So I was waiting in the doctor’s office today sitting next to a young woman who was having some sort of smart-phone issue. She became quite upset by the momentary inconvenience it was causing her; apparently due to the connection in the building, she was unable to reply to a Facebook posting. Suddenly she shoved the phone into her handbag and sighed out loud with a great dramatic flair of frustration, “I hate my efen life!”
Well those of you who know me, know that I was as equally frustrated because I had to keep my mouth shut and mind my own business. I was burning to tell her that such a statement is an affront to God who for whatever his reason, had given her a life of privilege, which she obviously takes for granted.
All over the world there are countless numbers of people who would give their souls to trade places with her and have to live a life filled with her trivial problems.

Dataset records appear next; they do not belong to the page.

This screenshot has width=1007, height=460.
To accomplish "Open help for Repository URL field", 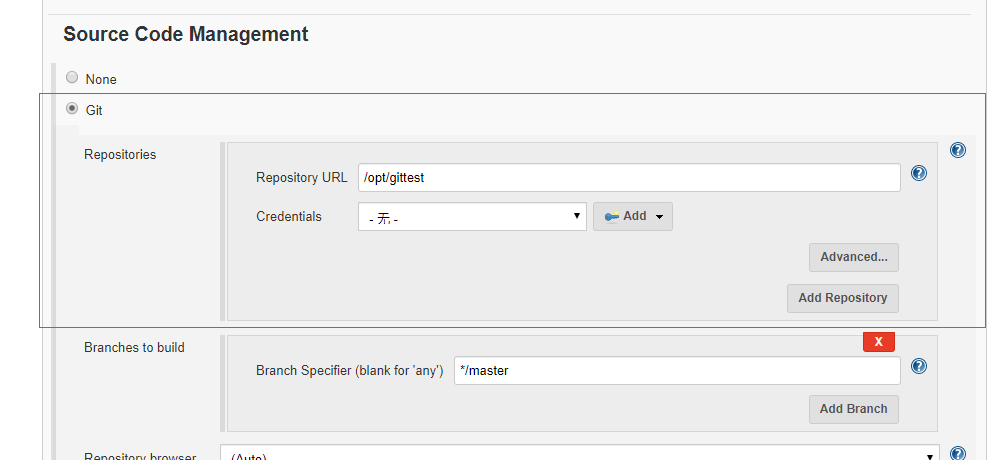I will click(x=919, y=173).
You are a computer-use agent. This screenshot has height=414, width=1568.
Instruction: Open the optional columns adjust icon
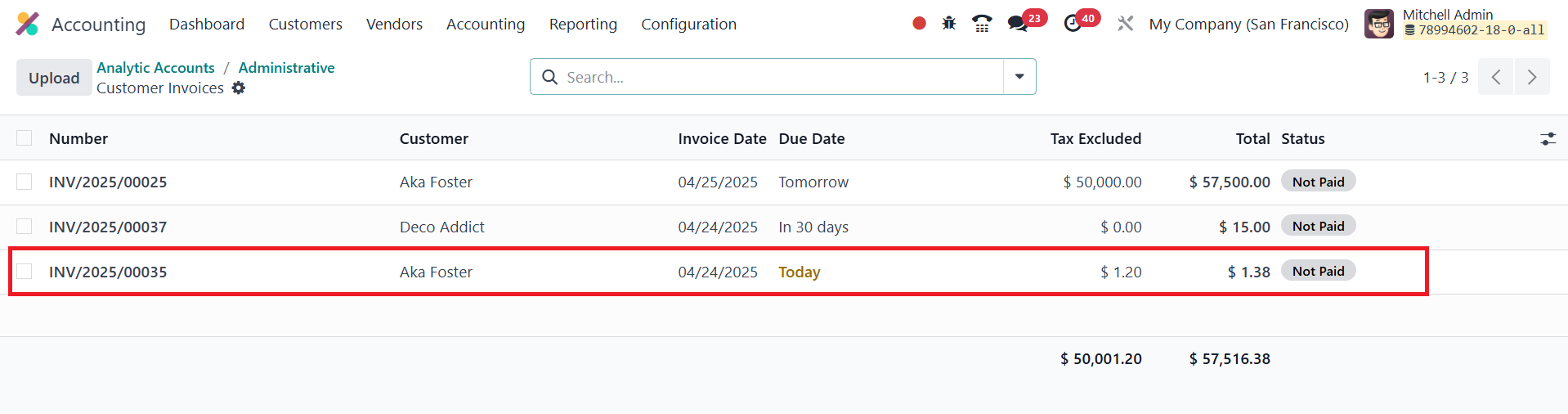[x=1548, y=139]
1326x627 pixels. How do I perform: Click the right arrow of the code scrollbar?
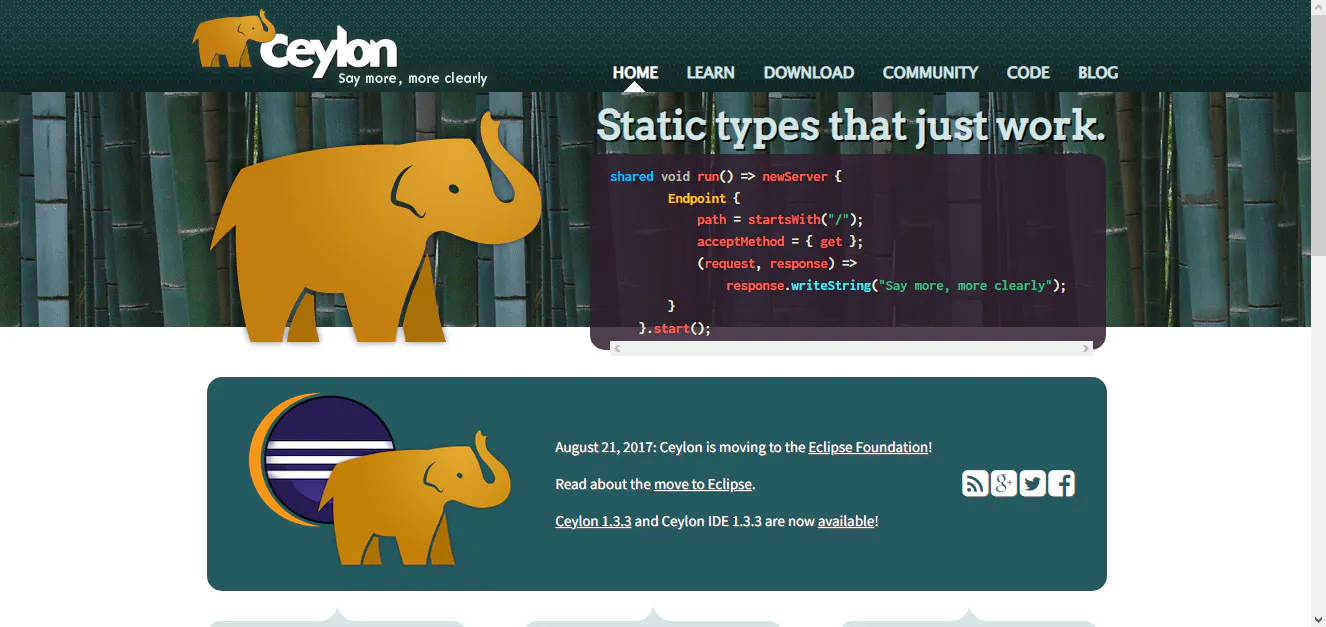(1085, 347)
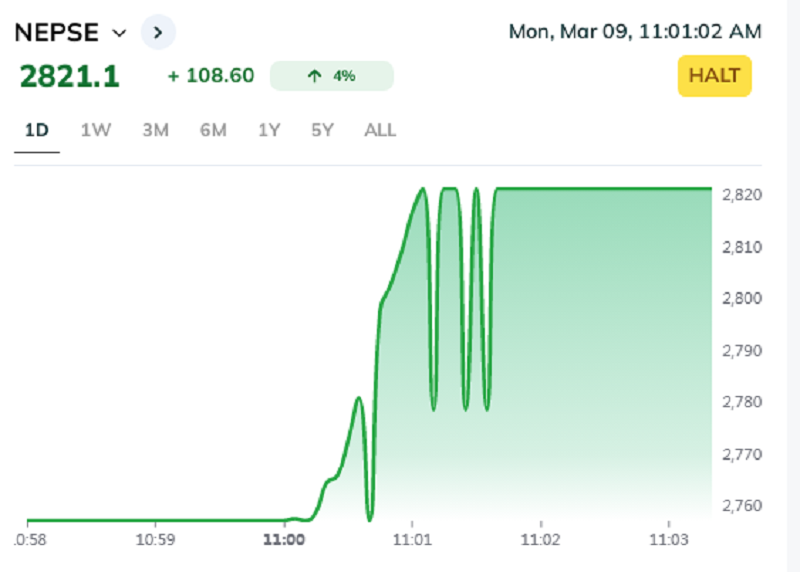Click the yellow HALT status button
This screenshot has width=800, height=572.
714,76
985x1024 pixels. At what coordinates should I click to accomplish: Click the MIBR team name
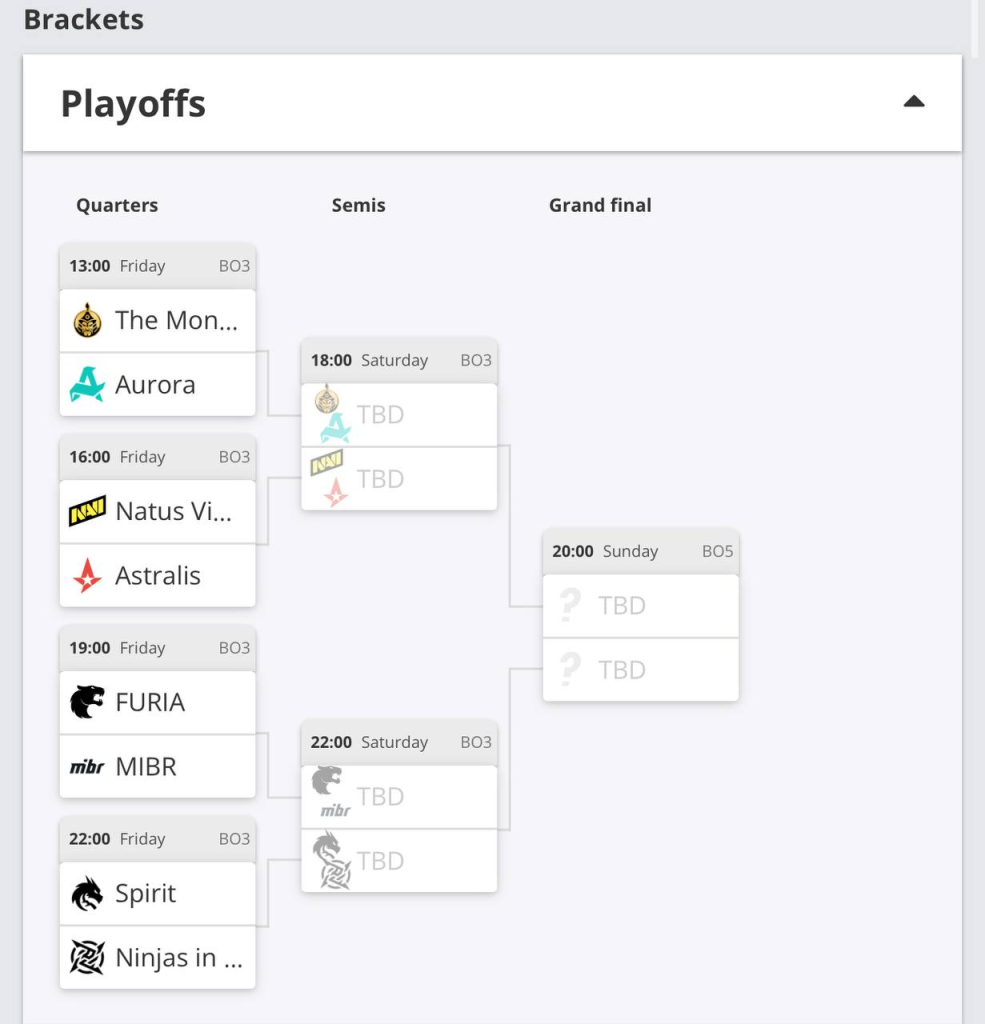(146, 767)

She doesn’t have to worry how she will get the next meal into her children, who haven’t eaten in days. She does not have to trek barefoot for two days to stand on a line for another day (or more) in the baking sun to get a couple of buckets of water for her family, which by the way, they now have to haul back home!
She is sitting pretty, here in a doctor’s office, about to receive whatever medical attention she needs, while millions of people all over the world are watching in horror as their spouses and worse yet, their children, die of very curable diseases.

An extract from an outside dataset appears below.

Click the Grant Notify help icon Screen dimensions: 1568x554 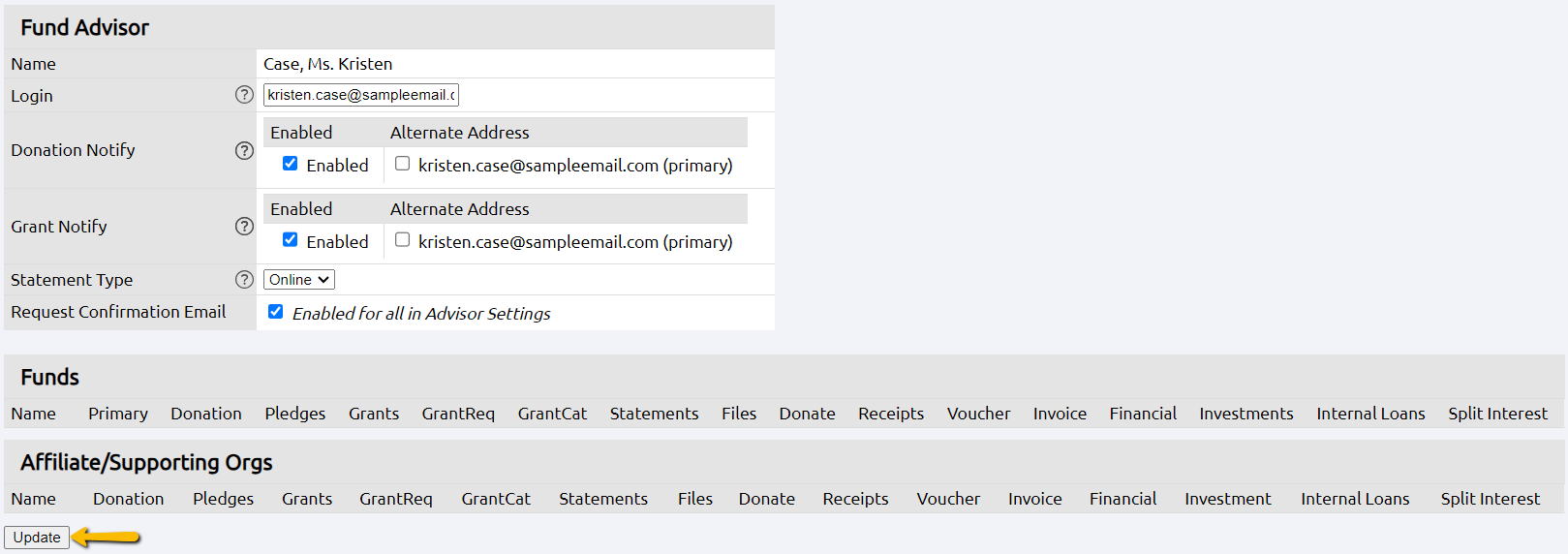244,227
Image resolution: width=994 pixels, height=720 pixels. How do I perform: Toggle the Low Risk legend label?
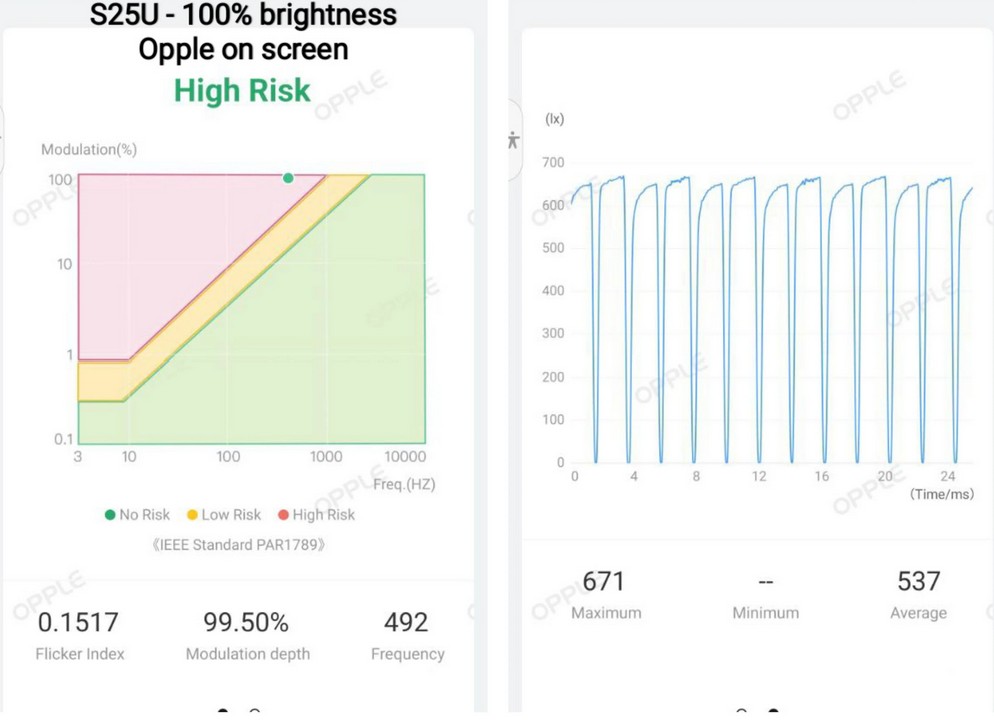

As people living in the United States, we may take for granted (myself included) just how blessed we truly are. We do not suffer hunger, although if we miss a meal, we exclaim, “I’m starving,” when in reality, we (thankfully) know nothing of starvation. We BUY water in bottles because we feel a strange need to partake in what we consider a luxury of better water than we have in our taps (which is a fallacy created by the companies making billions off this ridiculous purchase).We regularly see doctors, dentists, optometrists etc., when we are in need of them and forget that others worldwide are dying every minute from lack of medical treatment.
Before I get too preachy, a door I probably went through four or so paragraphs ago, I just want to say that it is okay to “take our lives for granted” every now and then. It’s a sign that things are quite good on a regular basis but please, for God’s sake, don’t cry out that you “hate” your life.
At times, frustration can be a bitter pill, but try to keep life in perspective. It will talk you off the ledge, if you let it.
If we took as much time reflecting on how good our life is, instead of focusing on the silly little things that leave us peeved, I promise you, you will be a much happier, more humbled person who appreciates each day as the gift that God intended it to be.
This whole thing reminds me of a song by Francesca Battistelli, “This Is The Stuff” Within a catchy tune, she sings out to God about life’s little frustrations and how we handle them, with lyrics that say:
“I lost my keys in the great unknown, and call me please ’cause I can’t find my phone. This is the stuff that drives me crazy, this is the stuff that’s getting to me lately. In the middle of my little mess, I forget how big I’m blessed, This is the stuff that gets under my skin, but I’ve gotta trust You know exactly what You’re doing. Might not be what I would choose, but this the stuff You use.”
This Is The Stuff:
Thanks for reading my rant. I wish you all a day of peace and blessings beyond measure.